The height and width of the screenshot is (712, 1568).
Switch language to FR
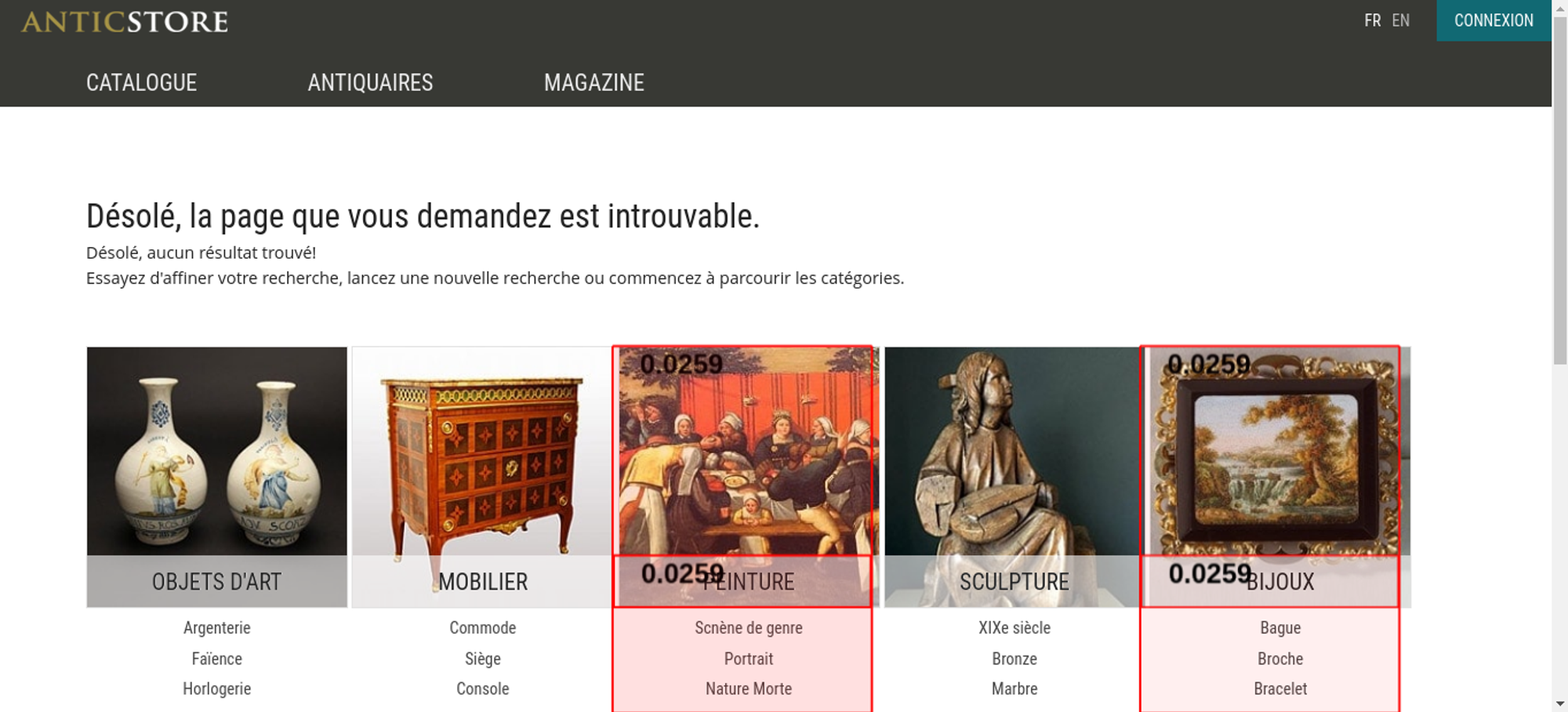tap(1372, 20)
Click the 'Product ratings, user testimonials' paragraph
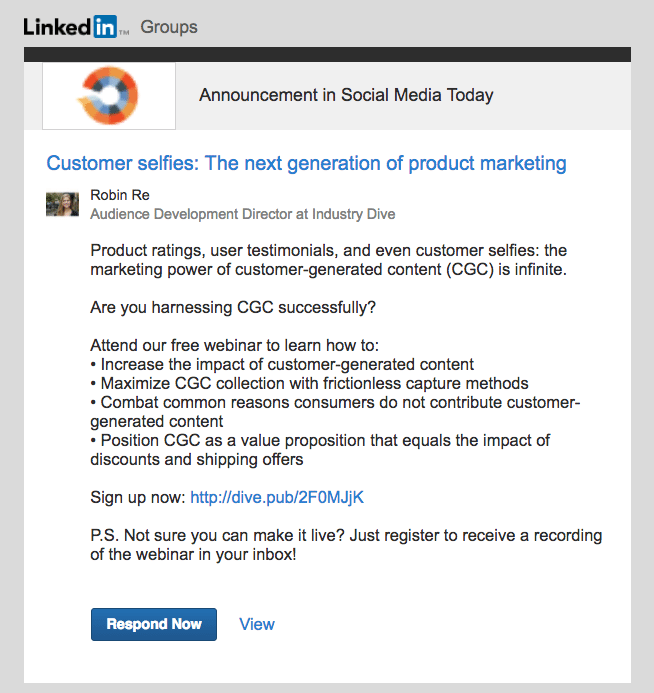Image resolution: width=654 pixels, height=693 pixels. (328, 259)
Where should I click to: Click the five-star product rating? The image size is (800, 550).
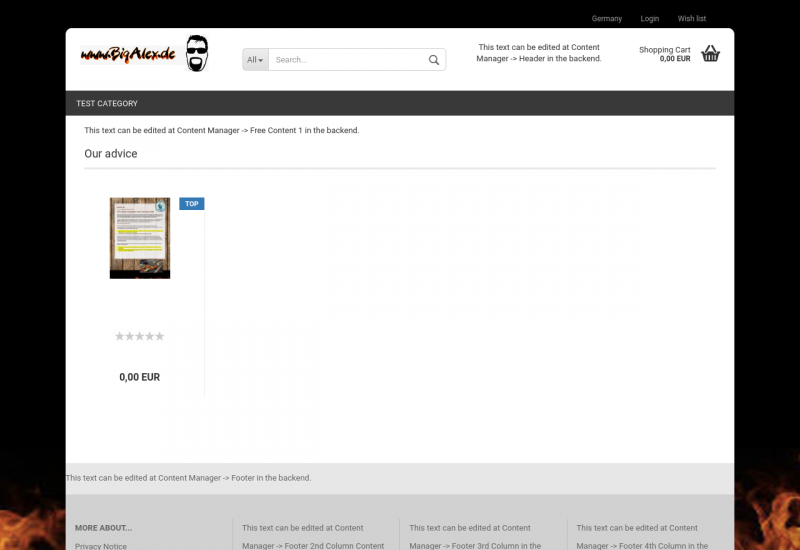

+ + +

Work task:
Exact copy, no pictures: please print every record above as written.

Solution below:
The height and width of the screenshot is (712, 1568).
Switch language to FR
tap(1372, 20)
Click the 'Product ratings, user testimonials' paragraph
Image resolution: width=654 pixels, height=693 pixels. (328, 259)
Where should I click to: Click the five-star product rating? The image size is (800, 550).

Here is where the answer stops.